Тот, кто в детстве был лишён родительской заботы или кого бросили один или оба родителя, скорее всего, разовьёт болевое тело, которое будет включаться в любой ситуации, хотя бы отдалённо резонирующей с исходной болью брошенного ребёнка. Друг, который должен был встречать их в аэропорту и опоздал на несколько минут, или поздно вернувшаяся домой жена могут вызвать тяжёлый приступ активности болевого тела. Если супруг или любимый человек уходит от них или умирает, они страдают куда сильнее, чем это естественно в такой ситуации. Это может быть глубокая тоска, мучительная, долгая и парализующая жизнь депрессия или зашкаливающий гнев.
Женщина, которая в детстве подвергалась физическому насилию со стороны отца, может обнаружить, что её болевое тело легко пробуждается при любых близких отношениях с мужчиной. Или же эмоции, образующие её болевое тело, могут толкать её к мужчине, чьё болевое тело схоже с болевым телом её отца. Её болевое тело может чувствовать магнетическое притяжение к тому, кто, по его ощущениям, даст ему ещё больше той же самой боли. Эту боль иногда ошибочно принимают за влюблённость.
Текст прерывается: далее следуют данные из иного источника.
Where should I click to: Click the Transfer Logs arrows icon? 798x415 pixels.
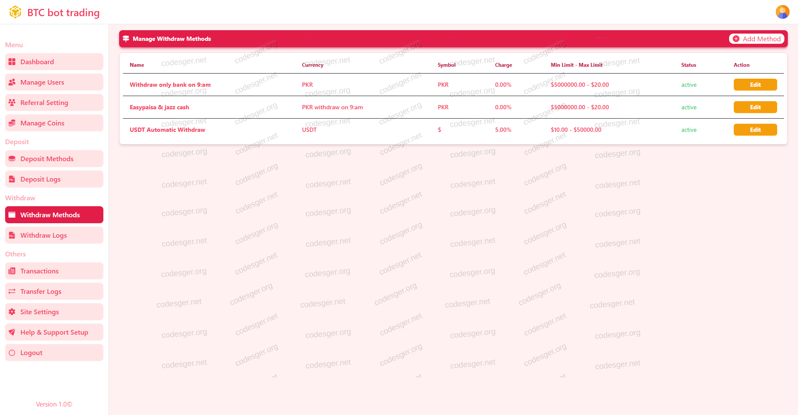coord(12,291)
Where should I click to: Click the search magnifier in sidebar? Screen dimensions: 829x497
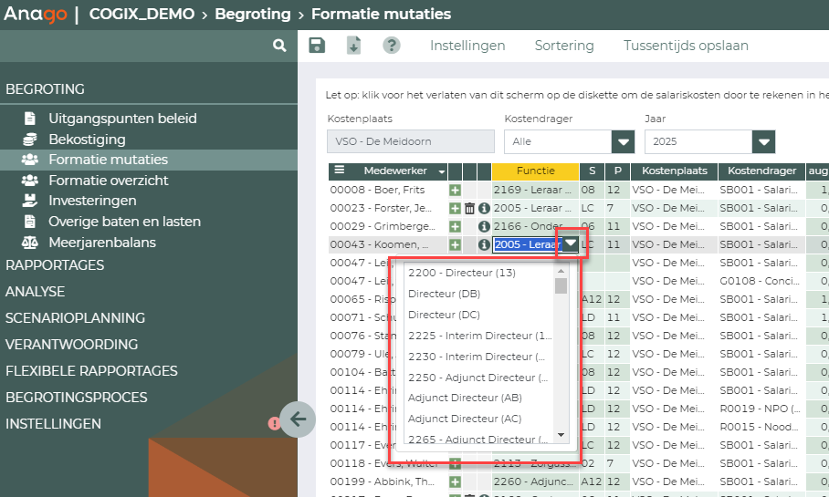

У мужчины, который был нежеланным ребёнком и не получал от матери ни любви, ни настоящей заботы и внимания, развилось тяжёлое амбивалентное болевое тело, состоящее из сильной неутолённой жажды материнской любви и внимания и в то же самое время острой ненависти к ней за отказ дать ему то, в чём он так отчаянно нуждался. Когда он стал взрослым, почти каждая женщина активировала нуждаемость его болевого тела, являющуюся видом эмоциональной боли. Это проявлялось как навязчивая потребность «завоёвывать и соблазнять» чуть ли не каждую встречную женщину, чтобы таким образом получать женскую любовь и внимание, которых жаждало его болевое тело. Он сильно преуспел в искусстве обольщения, но едва отношения становились близкими или же его домогательства отвергались, как гнев его болевого тела на мать давал о себе знать и рушил отношения.